#### [THE TASK]
Pick out every line in the material below that contains the word "Where", and copy each of those lines in full.

#### [TASK INPUTS]
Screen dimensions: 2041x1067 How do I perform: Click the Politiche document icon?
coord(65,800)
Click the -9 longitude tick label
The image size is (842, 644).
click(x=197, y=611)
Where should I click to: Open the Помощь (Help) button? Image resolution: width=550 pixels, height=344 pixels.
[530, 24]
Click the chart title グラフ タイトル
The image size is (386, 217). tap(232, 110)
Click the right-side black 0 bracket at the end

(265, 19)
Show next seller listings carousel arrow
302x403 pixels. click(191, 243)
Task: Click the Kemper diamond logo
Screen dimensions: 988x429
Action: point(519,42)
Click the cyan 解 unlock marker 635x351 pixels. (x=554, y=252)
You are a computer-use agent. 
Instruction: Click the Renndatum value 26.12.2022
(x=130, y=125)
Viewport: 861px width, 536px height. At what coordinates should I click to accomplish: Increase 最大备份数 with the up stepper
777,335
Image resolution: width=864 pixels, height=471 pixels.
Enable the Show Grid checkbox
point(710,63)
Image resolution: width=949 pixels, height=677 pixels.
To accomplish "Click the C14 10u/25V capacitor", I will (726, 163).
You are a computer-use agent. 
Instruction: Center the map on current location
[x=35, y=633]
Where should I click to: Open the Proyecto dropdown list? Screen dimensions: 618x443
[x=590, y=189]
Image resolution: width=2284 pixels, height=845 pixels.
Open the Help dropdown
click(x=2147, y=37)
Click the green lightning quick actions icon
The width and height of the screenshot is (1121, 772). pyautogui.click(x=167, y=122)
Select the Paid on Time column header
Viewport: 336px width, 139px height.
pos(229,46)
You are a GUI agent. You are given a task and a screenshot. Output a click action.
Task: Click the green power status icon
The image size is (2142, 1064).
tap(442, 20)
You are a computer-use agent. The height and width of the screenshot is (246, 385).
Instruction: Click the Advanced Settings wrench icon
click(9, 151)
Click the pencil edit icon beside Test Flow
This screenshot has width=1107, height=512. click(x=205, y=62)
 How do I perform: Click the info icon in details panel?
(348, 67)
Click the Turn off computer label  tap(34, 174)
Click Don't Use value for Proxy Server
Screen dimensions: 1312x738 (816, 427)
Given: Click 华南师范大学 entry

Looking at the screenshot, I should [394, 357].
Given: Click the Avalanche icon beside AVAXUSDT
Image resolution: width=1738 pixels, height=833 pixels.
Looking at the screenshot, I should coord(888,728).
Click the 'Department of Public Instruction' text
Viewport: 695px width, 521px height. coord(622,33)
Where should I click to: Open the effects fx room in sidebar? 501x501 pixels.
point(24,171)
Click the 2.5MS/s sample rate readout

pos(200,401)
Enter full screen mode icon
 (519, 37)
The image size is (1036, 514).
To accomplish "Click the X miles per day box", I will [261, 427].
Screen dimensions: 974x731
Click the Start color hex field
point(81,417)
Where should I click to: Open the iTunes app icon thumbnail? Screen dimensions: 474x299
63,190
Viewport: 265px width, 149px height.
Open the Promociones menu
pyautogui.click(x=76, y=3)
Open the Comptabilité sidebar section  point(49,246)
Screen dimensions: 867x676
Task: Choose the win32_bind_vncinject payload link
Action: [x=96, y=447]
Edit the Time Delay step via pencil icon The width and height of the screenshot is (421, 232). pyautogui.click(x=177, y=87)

#### [ANSWER TO THE EXERCISE]
Where should I click to: Open the Помощь (Help) button? Image resolution: width=550 pixels, height=344 pixels.
Where should I click to: Open the Proyecto dropdown list? Screen dimensions: 618x443
Where should I click to: Open the effects fx room in sidebar? 501x501 pixels.
Where should I click to: Open the iTunes app icon thumbnail? Screen dimensions: 474x299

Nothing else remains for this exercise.